Set task: Copy out, word for word, the part of the rows below that opens with the line containing "You are a GUI" and closes with the line containing "pyautogui.click(x=531, y=59)", including both of those lines. Leave the pictures out of your copy.

Excerpted records:
----------------
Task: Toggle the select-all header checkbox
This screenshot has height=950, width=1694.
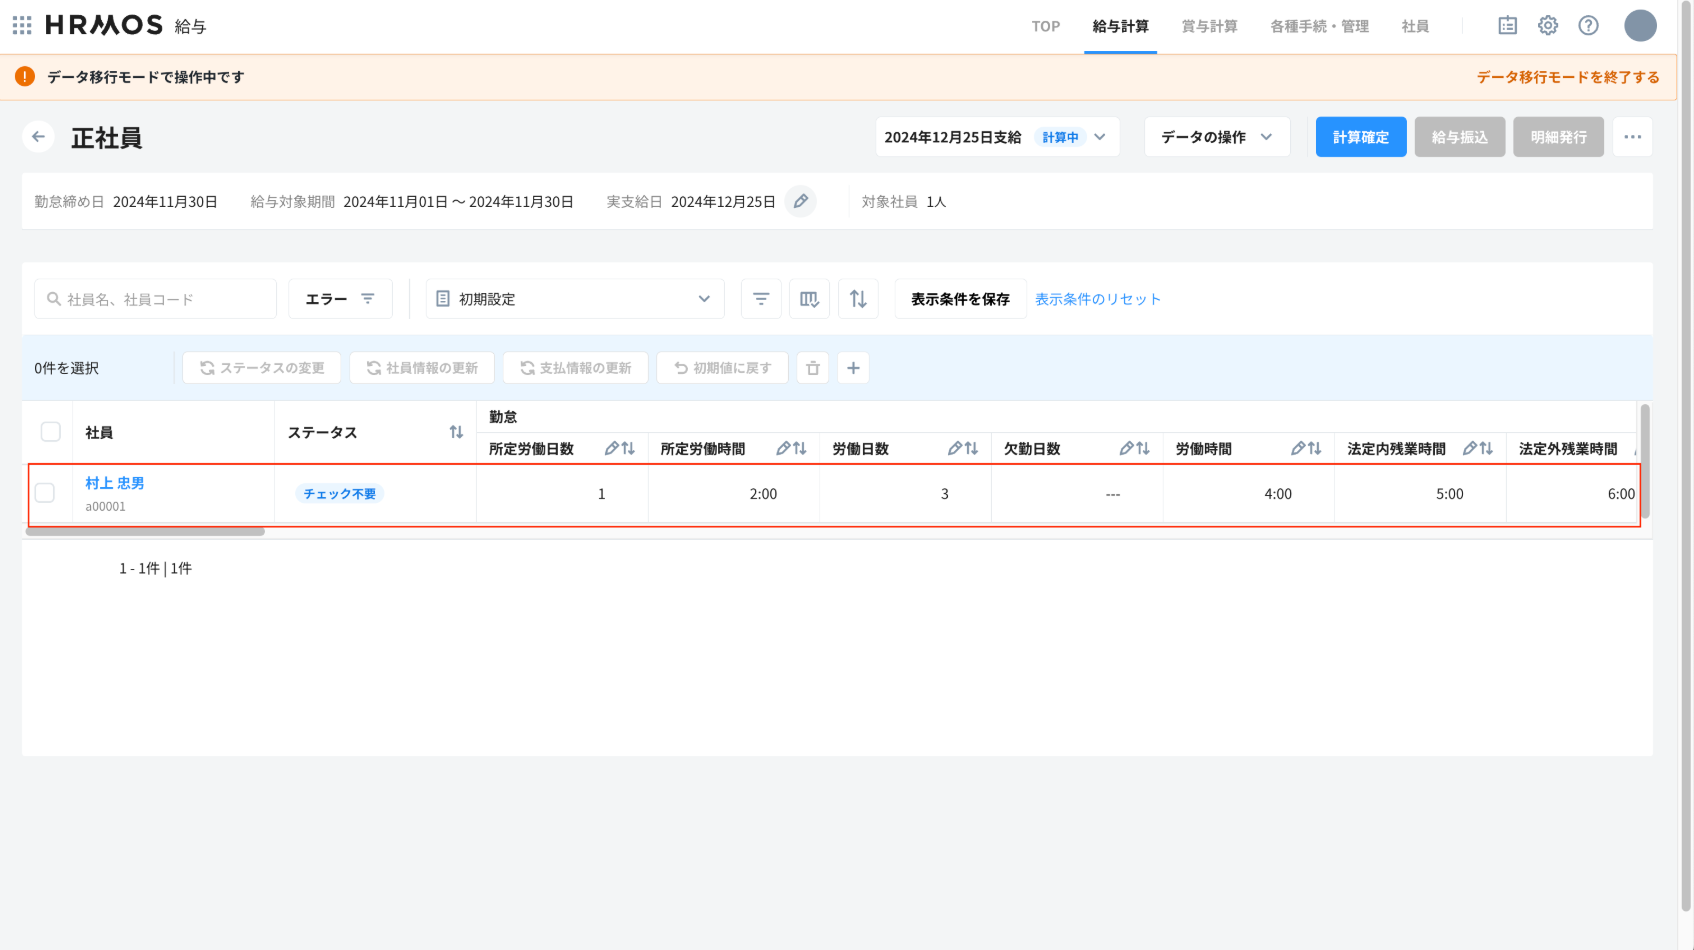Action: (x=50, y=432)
----------------
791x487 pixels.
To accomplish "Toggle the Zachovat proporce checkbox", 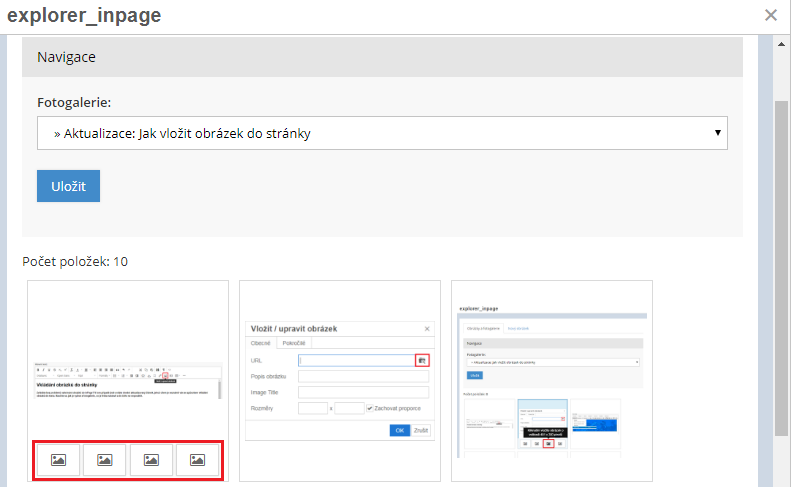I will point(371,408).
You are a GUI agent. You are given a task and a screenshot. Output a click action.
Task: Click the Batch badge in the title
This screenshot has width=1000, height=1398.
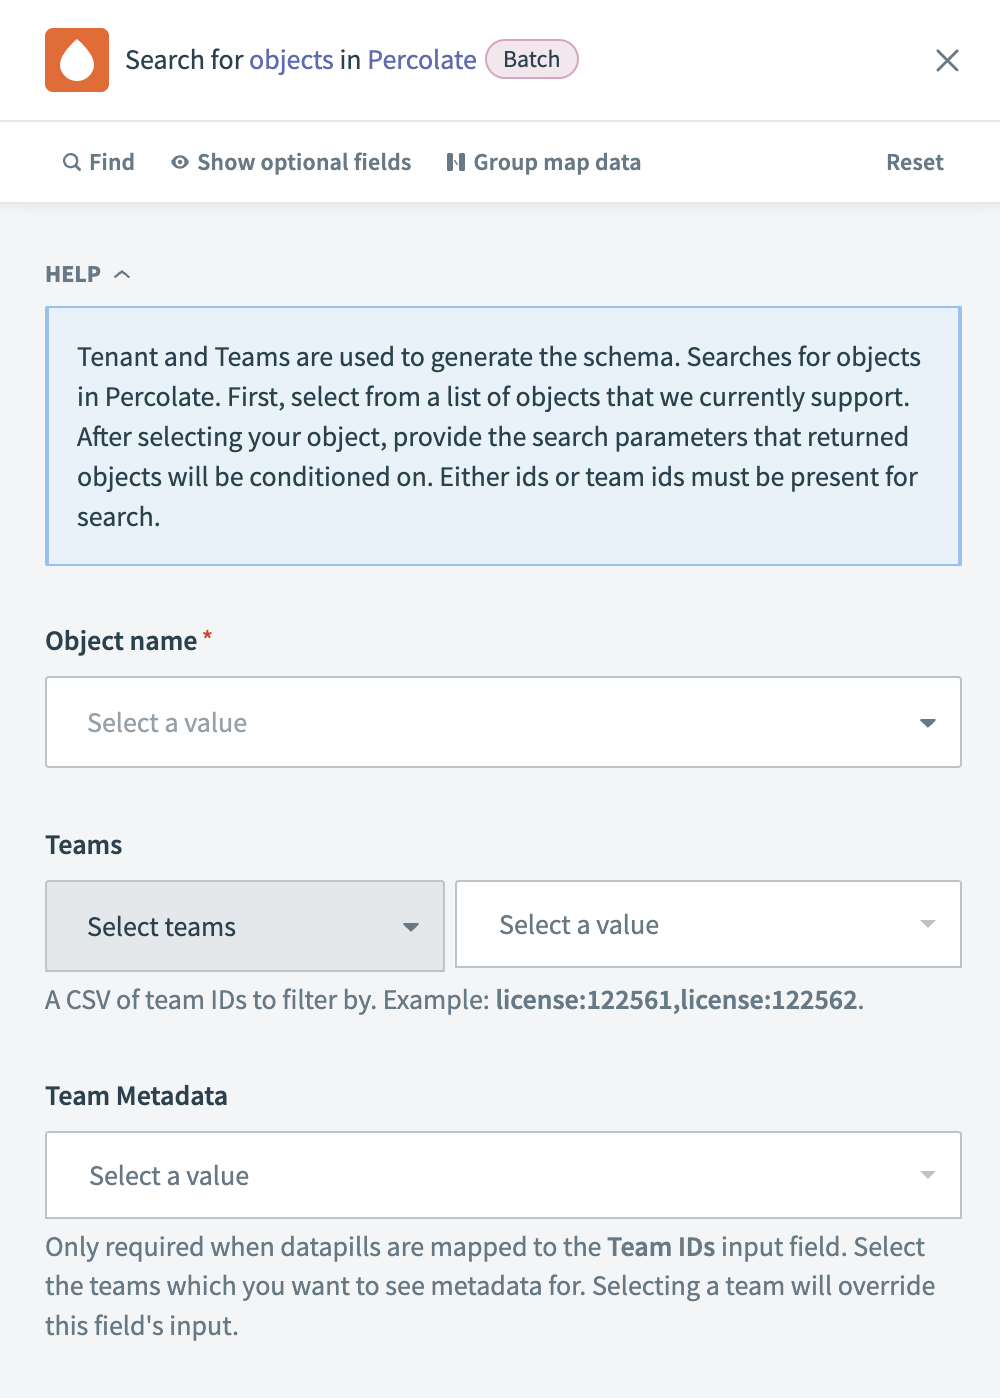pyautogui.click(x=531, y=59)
----------------
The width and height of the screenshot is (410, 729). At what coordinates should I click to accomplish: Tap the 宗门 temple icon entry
----------------
Task answer:
You are a GUI agent. You are given a task and a screenshot. Output a click action.
Task: Click the Batch badge in the title
This screenshot has width=1000, height=1398.
pyautogui.click(x=531, y=59)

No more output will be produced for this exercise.